*JOBS*
(a) Reproduce the Cowpens article word for word between "The guided-missile cruiser’s" and "news release said.", inclusive.
(b) In the Cowpens article, who relieved Gombert and Keeton of their posts?

*TEXT SECTION*
-- begin --

The guided-missile cruiser’s commander, Capt. Gregory W. Gombert, and command master chief, Master Chief Petty Officer Gabriel J. Keeton, were relieved by Rear Adm. Michael Smith, Commander, Carrier Strike Group 3, on Tuesday, officials said.

The pair were relieved because of a loss of confidence in their “ability to effectively lead and carry out their assigned duties,” the Navy said.

The loss of confidence stems from the results of a series of inspections after the San Diego-based ship's return from a deployment to the Western Pacific. Gombert and Keeton have been temporarily reassigned, and an investigation is underway, the news release said.

Gombert is the third commander of the Cowpens to be relieved since 2010.

In January 2010, Capt. Holly Graf was removed from command of the ship — then home-ported at Yokosuka Naval Base, Japan — after an inspector general report substantiated ethical breaches, dereliction of duty, assault of her crew and other misdeeds.

In February 2012, Capt. Robert Marin, a married officer, was relieved of command of the Cowpens after another officer reported that Marin was having an affair with his wife, a base worker at Yokosuka.

Despite the upheaval, the Cowpens, which was the first ship to launch missiles at the start of the Iraq War, has participated in numerous operations in the Pacific, including tsunami relief in Japan in 2011 and typhoon relief in the Philippines last year.

In December, the ship was forced to change course to avoid hitting a Chinese military vessel in the South China Sea. Chinese media reported that the Cowpens had been tailing the newly built aircraft carrier Liaoning, but U.S. officials blamed the incident on aggressive maneuvers by the Chinese.

-- end --

*DATA EXCERPT*
-- begin --

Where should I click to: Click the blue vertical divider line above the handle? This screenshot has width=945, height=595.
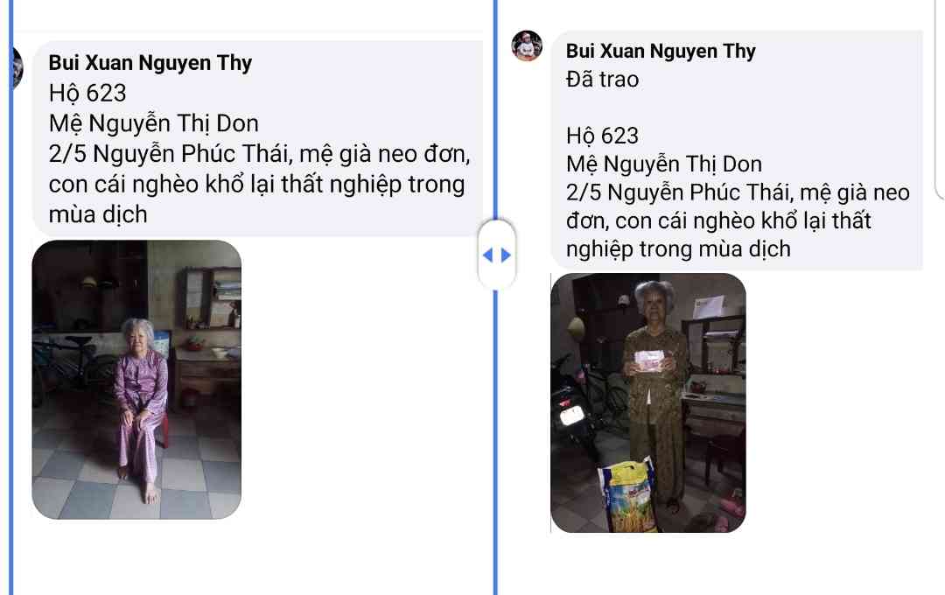496,109
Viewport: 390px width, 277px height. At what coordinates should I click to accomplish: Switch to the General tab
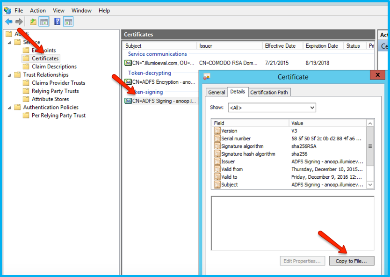coord(217,92)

-- end --

*ANSWERS IN ORDER*
(a)
The guided-missile cruiser’s commander, Capt. Gregory W. Gombert, and command master chief, Master Chief Petty Officer Gabriel J. Keeton, were relieved by Rear Adm. Michael Smith, Commander, Carrier Strike Group 3, on Tuesday, officials said.

The pair were relieved because of a loss of confidence in their “ability to effectively lead and carry out their assigned duties,” the Navy said.

The loss of confidence stems from the results of a series of inspections after the San Diego-based ship's return from a deployment to the Western Pacific. Gombert and Keeton have been temporarily reassigned, and an investigation is underway, the news release said.

(b) Rear Adm. Michael Smith, Commander, Carrier Strike Group 3.